_Stated problem A:_
In the fishing story, what length did the fish tape out at?
_Stated problem B:_
Quote the fishing story from the words "He taped out" up to and including the words "a great feeling!".
_Stated problem C:_
Translate this sentence from the fishing story into Spanish: "The net-man is responsible for getting the fish in the boat."

_Text block:_
** Start **

As a sidenote, there is no more important job on my boat than that of net-man. The net-man is responsible for getting the fish in the boat. When you agree to take the net, you undertake certain obligations. Either you get the fish in the boat without any incident or you suffer mock and scorn for life for your failure. There is no middle ground. Either the fish is well netted or you'll never forget it.

Brother Dodger will never forget this fish and I'll make sure of it. As soon as it got in range, he took a swipe at the fish which saw it coming and dove for the trolling motor. All I could see was splashing and fumbling with the net. I fell over into the back seat of the boat paralyzed that my net-man had committed that unpardonable sin.

My wife thought it was funny and snapped this picture. I wasn't laughing.










The splashing and fumbling continued for what seemed forever. Finally, the only bright spot of the story for Brother Dodger was that he got the fish in the boat. It was a pig.




























He taped out at 21 inches and was a full 4 lbs on my rapala scale. This was, by far, my best Utah rainbow (though it was technically caught in Wyoming, it was brought to land in Utah).

Sister Dodger said later that she had no idea people could get so excited about fishing when she saw my celebration for having caught this fish. I screamed and hollered. I was shaking because I was so excited. What a great feeling!

Rain clouds and bladders forced us to make a run across the lake to Anvil Draw. I was totally serious when I told them it was a "3 minute pee break." They thought it was funny. I didn't get it. But, now they want to name my boat the "3 minute pee break." I was just excited to go fishing again.

** End **

_Data lines:_

** Start **

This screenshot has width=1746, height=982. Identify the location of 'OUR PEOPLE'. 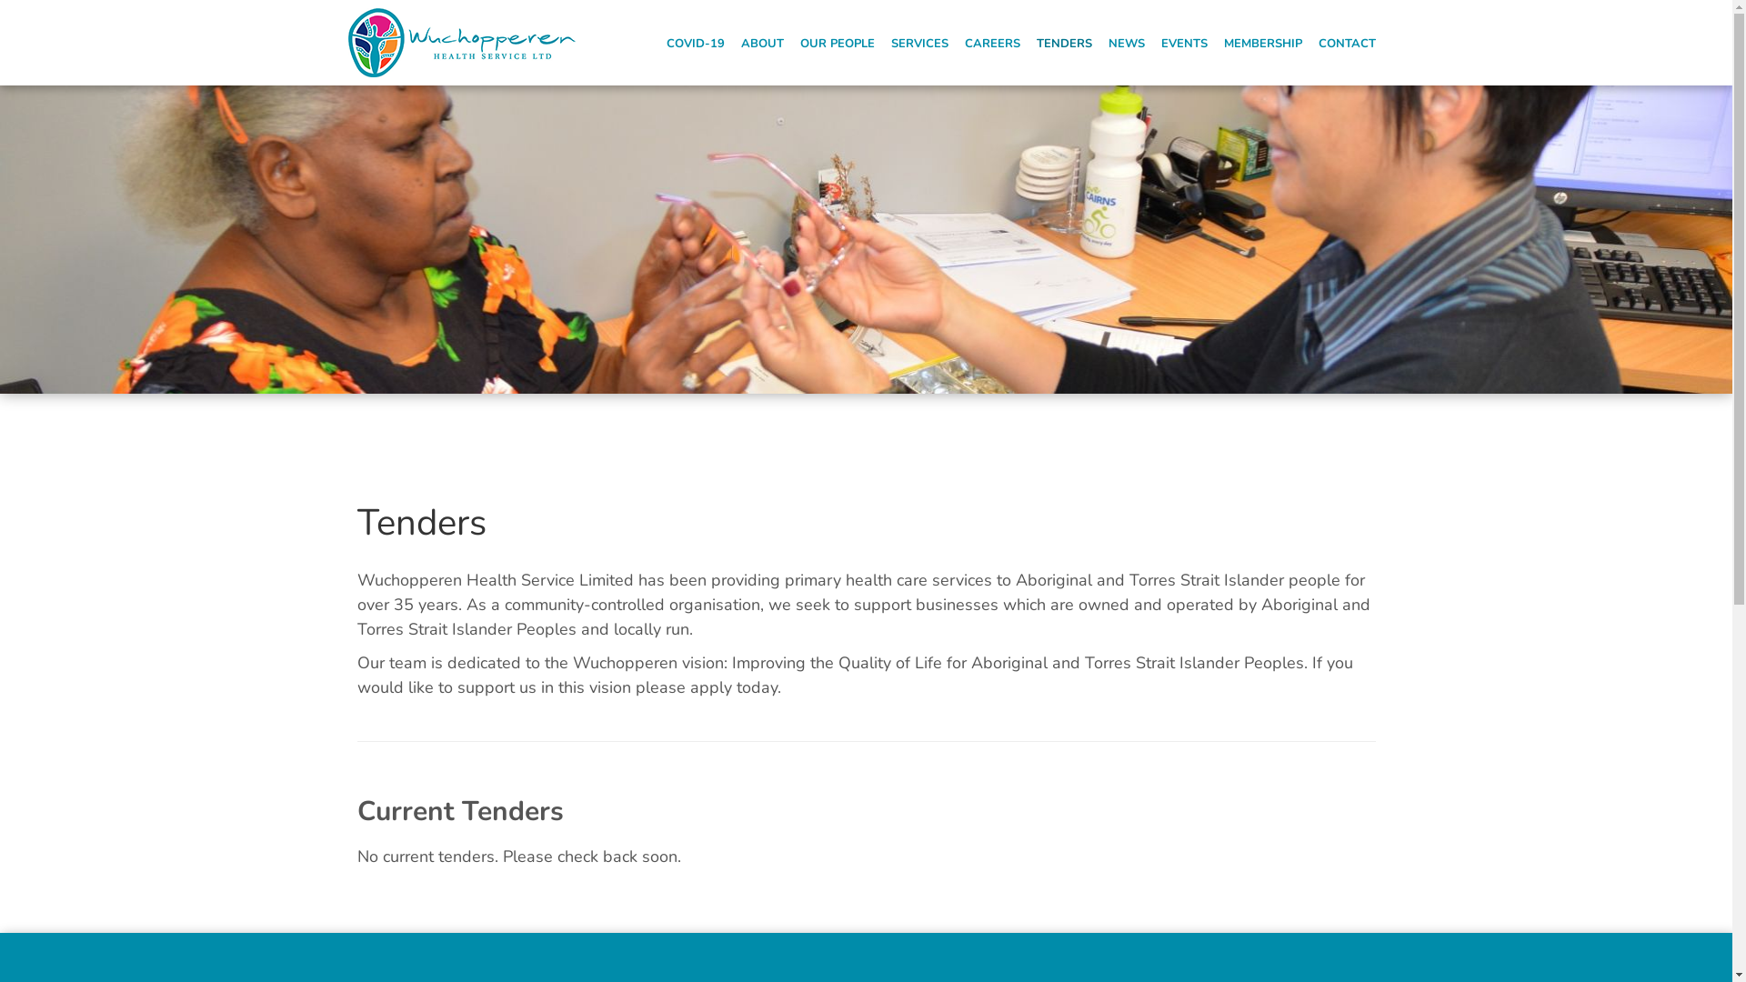
(837, 42).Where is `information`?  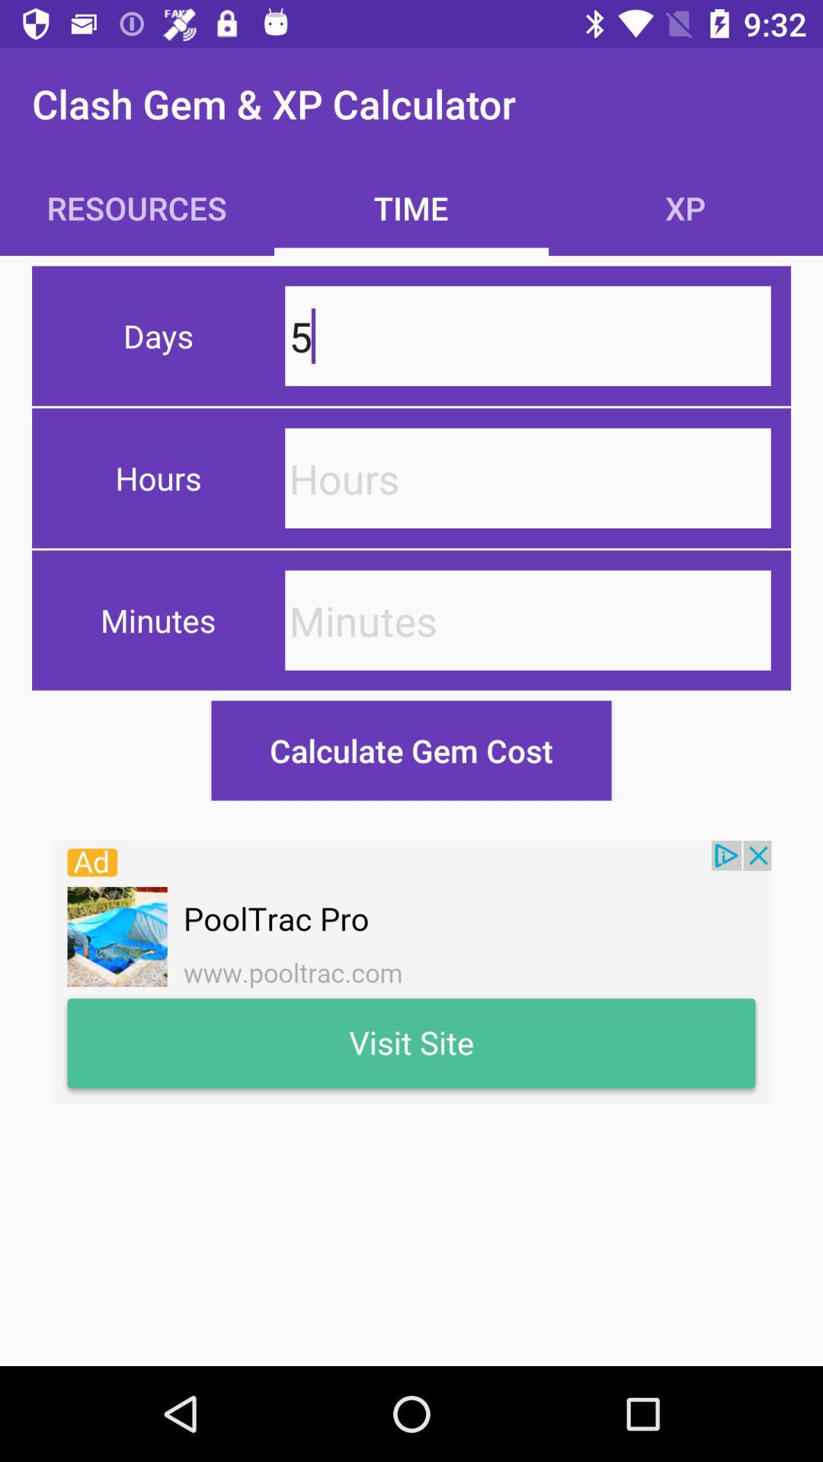 information is located at coordinates (527, 478).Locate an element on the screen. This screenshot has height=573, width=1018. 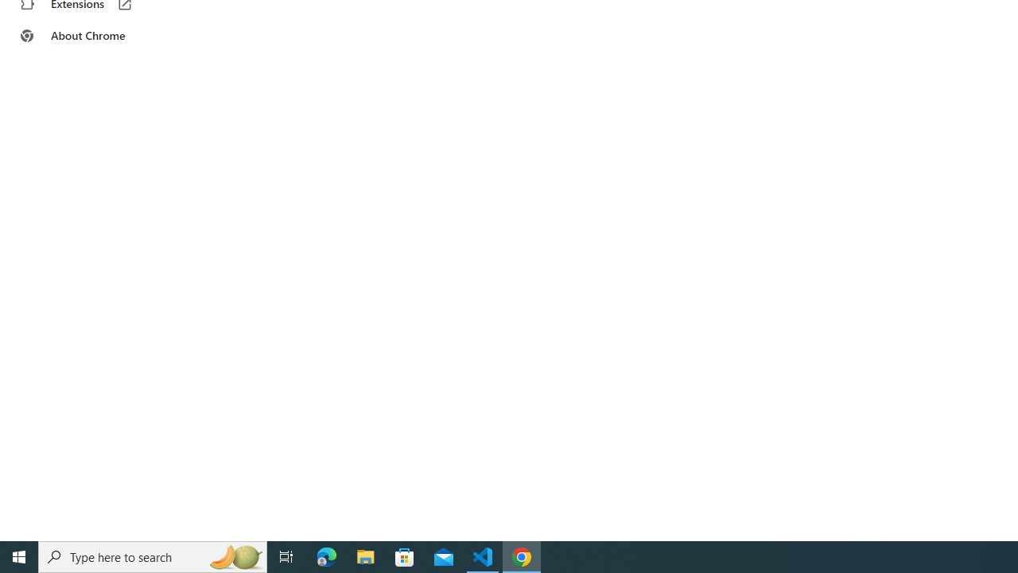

** End **

_Final result A:_
21 inches

_Final result B:_
He taped out at 21 inches and was a full 4 lbs on my rapala scale. This was, by far, my best Utah rainbow (though it was technically caught in Wyoming, it was brought to land in Utah).

Sister Dodger said later that she had no idea people could get so excited about fishing when she saw my celebration for having caught this fish. I screamed and hollered. I was shaking because I was so excited. What a great feeling!

_Final result C:_
El encargado de la red es responsable de subir el pez al bote.